RECORDS
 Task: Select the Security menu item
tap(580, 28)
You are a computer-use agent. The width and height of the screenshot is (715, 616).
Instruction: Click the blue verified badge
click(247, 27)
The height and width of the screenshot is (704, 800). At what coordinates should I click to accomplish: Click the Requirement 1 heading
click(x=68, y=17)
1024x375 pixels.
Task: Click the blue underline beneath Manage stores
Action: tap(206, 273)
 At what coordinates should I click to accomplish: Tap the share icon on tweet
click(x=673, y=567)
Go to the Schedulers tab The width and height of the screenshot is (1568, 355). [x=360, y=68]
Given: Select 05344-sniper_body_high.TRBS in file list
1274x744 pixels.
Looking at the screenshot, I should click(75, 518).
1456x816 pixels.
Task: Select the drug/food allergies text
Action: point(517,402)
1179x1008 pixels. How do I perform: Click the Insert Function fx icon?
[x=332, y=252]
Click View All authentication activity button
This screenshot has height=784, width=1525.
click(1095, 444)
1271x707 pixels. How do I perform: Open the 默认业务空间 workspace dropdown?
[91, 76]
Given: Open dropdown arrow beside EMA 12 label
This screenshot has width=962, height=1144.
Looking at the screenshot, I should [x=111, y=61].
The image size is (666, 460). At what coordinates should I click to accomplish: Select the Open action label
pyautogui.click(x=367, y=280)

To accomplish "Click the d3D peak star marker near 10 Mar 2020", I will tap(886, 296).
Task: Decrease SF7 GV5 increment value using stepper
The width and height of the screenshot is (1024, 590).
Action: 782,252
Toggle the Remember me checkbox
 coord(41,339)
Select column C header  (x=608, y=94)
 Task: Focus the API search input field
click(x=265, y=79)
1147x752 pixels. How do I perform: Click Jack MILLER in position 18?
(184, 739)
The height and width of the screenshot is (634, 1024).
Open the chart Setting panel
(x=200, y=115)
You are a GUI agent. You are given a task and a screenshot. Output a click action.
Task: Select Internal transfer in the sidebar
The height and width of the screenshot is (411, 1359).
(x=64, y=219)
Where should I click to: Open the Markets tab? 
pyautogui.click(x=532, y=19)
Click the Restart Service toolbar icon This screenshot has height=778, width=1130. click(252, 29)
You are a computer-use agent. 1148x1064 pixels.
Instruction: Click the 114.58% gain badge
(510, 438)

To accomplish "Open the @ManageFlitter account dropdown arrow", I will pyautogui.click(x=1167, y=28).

EXERCISE GOAL
Could you reproduce every line of the listing exactly?

REPLY
 Task: Select the Security menu item
tap(580, 28)
You are a computer-use agent. The width and height of the screenshot is (715, 616).
Instruction: Click the blue verified badge
click(247, 27)
The height and width of the screenshot is (704, 800). At what coordinates should I click to accomplish: Click the Requirement 1 heading
click(x=68, y=17)
1024x375 pixels.
Task: Click the blue underline beneath Manage stores
Action: tap(206, 273)
 At what coordinates should I click to accomplish: Tap the share icon on tweet
click(x=673, y=567)
Go to the Schedulers tab The width and height of the screenshot is (1568, 355). [x=360, y=68]
Given: Select 05344-sniper_body_high.TRBS in file list
1274x744 pixels.
Looking at the screenshot, I should click(75, 518).
1456x816 pixels.
Task: Select the drug/food allergies text
Action: point(517,402)
1179x1008 pixels. How do I perform: Click the Insert Function fx icon?
[x=332, y=252]
Click View All authentication activity button
This screenshot has height=784, width=1525.
click(1095, 444)
1271x707 pixels. How do I perform: Open the 默认业务空间 workspace dropdown?
[91, 76]
Given: Open dropdown arrow beside EMA 12 label
This screenshot has width=962, height=1144.
Looking at the screenshot, I should [x=111, y=61].
The image size is (666, 460). At what coordinates should I click to accomplish: Select the Open action label
pyautogui.click(x=367, y=280)

To accomplish "Click the d3D peak star marker near 10 Mar 2020", I will tap(886, 296).
Task: Decrease SF7 GV5 increment value using stepper
The width and height of the screenshot is (1024, 590).
Action: 782,252
Toggle the Remember me checkbox
 coord(41,339)
Select column C header  (x=608, y=94)
 Task: Focus the API search input field
click(x=265, y=79)
1147x752 pixels. How do I perform: Click Jack MILLER in position 18?
(184, 739)
The height and width of the screenshot is (634, 1024).
Open the chart Setting panel
(x=200, y=115)
You are a GUI agent. You are given a task and a screenshot. Output a click action.
Task: Select Internal transfer in the sidebar
The height and width of the screenshot is (411, 1359).
(x=64, y=219)
Where should I click to: Open the Markets tab? 
pyautogui.click(x=532, y=19)
Click the Restart Service toolbar icon This screenshot has height=778, width=1130. click(252, 29)
You are a computer-use agent. 1148x1064 pixels.
Instruction: Click the 114.58% gain badge
(510, 438)

To accomplish "Open the @ManageFlitter account dropdown arrow", I will pyautogui.click(x=1167, y=28).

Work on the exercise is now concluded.